他勾起她的舌,勺子筷子全鬆手,一手託著她腦後,一手摁住她還是削瘦的背脊。
然後一股突兀,又掃興的聲音響起……
“咕嚕
嚕。”
簫音頓時羞得不行,推開了他一些,然後迅速轉頭,“我、我吃飯。”
這算是有進展了吧?
有了吧?
當晚,靳顧桓就約了情聖裴紹君出來。
裴紹君正因為家裡幾位長輩又唧歪他的行為作風不正,靳顧桓的電話對於他來說就是及時雨。只可惜他妹妹裴韶妍也在,聽到對面是靳顧桓,吵著鬧著要跟來,他好說歹說才哄住。
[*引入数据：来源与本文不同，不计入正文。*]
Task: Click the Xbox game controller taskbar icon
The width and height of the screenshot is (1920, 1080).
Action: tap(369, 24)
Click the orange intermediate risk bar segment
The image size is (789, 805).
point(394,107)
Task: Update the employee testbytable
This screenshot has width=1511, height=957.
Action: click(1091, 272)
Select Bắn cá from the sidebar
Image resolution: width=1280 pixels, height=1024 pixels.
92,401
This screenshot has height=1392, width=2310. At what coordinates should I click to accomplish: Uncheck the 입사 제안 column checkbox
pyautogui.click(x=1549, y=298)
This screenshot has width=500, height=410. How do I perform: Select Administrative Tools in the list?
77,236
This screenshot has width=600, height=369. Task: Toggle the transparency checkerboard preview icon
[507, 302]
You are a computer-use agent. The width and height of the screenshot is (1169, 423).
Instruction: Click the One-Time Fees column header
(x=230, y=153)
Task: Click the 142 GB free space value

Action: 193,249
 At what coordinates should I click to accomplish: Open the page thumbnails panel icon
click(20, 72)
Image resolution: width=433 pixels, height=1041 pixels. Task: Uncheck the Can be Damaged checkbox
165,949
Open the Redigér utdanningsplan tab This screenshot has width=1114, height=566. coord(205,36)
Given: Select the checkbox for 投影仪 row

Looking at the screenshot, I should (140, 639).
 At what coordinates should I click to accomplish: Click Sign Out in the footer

兩人約在市中心的一間迪廳,一進去就是熱鬧的音樂震耳欲聾,曖昧而的燈光,節奏感讓進門的人不由的搖擺起來。
裴紹君在醫院就像是戒了葷的和尚,難受得不行,這會兒就像得了水的魚,連忙要蹦躂。
靳顧桓一眼看到他,將他給拎離群魔亂舞的舞池,提高聲音讓他聽見,“我找你有事兒!”
既然朋友有事相商,跳舞這事對於裴紹君頓時變得可有可無,也沒有多少留戀,扭著身子來到吧檯邊,要了杯酒,才大聲回問靳顧桓:“什麼事!”
至於什麼事,那肯定是不能在這麼吵鬧的區域用喊的方式問出來,兩人拿了酒到了邊上的卡座區域,頓時吵鬧減輕了不少。
“你說……要怎麼追一個遲鈍又單純的女的?”靳顧桓往後靠在沙發椅上,臉上紅紅綠綠的燈光掃過,顯得晦暗不明。
裴紹君才喝了口酒,立刻噴了出來,“咳咳,咳咳。”
他使勁的拍自己胸脯,半天才緩過氣來,抽了紙擦嘴,但那眼神依舊是見了鬼一樣,“你要追人?追誰?你當初追那小明星不是挺有一套的。”
“那不一樣。”靳顧桓涼涼的看他一眼,對他這麼誇張的反應不滿。
慕子規那是有所求,想要在演藝圈嶄露頭角有立足之地,而他剛好有點勢力可以幫她,不然對方也不會這麼容易妥協就貼了上來。
可她人好歸好,但能用錢來權來衡量的感情,實在是太單薄了。
當然不是說他會沒錢,只是那種感覺給人來說有點空虛。
所以這套擺在簫音身上沒多少用,簫音的所求,估計就是在靳家留下來。這個他早答應過了,果然這世界上最可怕的就是無慾無求的人,讓人無從下手啊。
裴紹君想了想,也是,不過……“那小明星挺好的啊,就你一個,也潔身自好。”上回他想佔個便宜都被跑了,好在出現了小音音,暫時緩解了他的尷尬。
“我只是出現的時間比較正確,她早晚是要被養的。”靳顧桓摁滅剛點的煙,“一方逾越過了界,遊戲玩起來就沒意思了。”
“得了吧,為你花心找藉口。”裴紹君為他這一本正經找的藉口逗笑。
靳顧桓掃他一眼,“你屁話真多。”
“這還不是你說的最多。”裴紹君摸摸鼻子,喝了口酒,才問:“物件是小音音?”
靳顧桓麵皮一抖,不置可否的應一聲。
“認真的?”裴紹君又問。
靳顧桓的臉在光影中,像是表情不斷變化,然而他只是有些漠然的看著遠處,不回答也不吭聲。